▶ [ACTIVITY] Whenever a line carries the word "button", pull it out of the entries.

Items listed in a dataset:
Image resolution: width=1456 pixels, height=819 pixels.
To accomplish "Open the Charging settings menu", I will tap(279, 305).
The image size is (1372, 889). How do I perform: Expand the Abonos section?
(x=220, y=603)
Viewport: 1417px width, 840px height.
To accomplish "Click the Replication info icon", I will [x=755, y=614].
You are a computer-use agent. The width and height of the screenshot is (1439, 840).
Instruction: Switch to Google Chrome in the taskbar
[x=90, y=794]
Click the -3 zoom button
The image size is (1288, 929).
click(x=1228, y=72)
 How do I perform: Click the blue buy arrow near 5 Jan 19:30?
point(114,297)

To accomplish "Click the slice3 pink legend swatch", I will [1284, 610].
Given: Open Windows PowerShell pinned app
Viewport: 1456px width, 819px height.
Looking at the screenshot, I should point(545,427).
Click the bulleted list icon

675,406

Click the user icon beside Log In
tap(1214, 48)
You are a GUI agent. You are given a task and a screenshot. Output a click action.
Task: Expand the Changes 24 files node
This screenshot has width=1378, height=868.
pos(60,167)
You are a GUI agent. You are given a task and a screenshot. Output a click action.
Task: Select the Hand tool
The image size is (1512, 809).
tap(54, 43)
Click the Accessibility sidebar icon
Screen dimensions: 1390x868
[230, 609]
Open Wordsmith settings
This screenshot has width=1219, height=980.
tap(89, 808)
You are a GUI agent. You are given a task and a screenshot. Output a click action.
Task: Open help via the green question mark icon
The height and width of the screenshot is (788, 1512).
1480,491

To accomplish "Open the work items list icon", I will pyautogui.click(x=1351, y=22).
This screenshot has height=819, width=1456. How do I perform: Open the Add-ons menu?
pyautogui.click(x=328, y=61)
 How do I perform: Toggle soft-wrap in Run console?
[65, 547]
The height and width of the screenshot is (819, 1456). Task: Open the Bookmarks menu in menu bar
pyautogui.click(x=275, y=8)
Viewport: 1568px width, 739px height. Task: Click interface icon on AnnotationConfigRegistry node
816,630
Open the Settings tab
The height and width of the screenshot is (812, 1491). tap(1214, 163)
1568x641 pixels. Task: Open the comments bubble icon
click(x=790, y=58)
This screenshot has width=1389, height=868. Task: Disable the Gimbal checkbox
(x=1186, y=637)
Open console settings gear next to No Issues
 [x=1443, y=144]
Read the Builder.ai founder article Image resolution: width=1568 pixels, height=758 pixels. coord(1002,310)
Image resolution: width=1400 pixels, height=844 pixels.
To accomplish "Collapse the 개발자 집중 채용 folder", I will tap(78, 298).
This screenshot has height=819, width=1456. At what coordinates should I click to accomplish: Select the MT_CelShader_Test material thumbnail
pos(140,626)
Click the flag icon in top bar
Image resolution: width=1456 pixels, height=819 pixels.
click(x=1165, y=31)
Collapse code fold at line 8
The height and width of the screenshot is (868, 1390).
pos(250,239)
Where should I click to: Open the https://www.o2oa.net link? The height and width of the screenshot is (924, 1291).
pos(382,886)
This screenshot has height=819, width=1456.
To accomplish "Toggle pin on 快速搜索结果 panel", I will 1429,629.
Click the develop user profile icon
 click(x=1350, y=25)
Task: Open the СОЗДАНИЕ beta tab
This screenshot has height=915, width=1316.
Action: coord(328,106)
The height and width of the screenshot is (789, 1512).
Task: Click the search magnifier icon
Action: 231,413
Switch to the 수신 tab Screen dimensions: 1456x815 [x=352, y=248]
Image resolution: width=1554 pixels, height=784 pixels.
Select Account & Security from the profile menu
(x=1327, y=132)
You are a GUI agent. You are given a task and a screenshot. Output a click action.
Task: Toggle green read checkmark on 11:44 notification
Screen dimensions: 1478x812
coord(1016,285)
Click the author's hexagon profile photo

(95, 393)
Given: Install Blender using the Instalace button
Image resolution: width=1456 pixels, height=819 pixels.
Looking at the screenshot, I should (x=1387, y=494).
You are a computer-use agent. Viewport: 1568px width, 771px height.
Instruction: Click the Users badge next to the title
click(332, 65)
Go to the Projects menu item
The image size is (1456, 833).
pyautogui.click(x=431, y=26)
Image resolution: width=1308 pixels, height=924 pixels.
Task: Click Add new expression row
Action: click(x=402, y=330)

▶ [YOUR RESPONSE]
Click the -3 zoom button
Given: Install Blender using the Instalace button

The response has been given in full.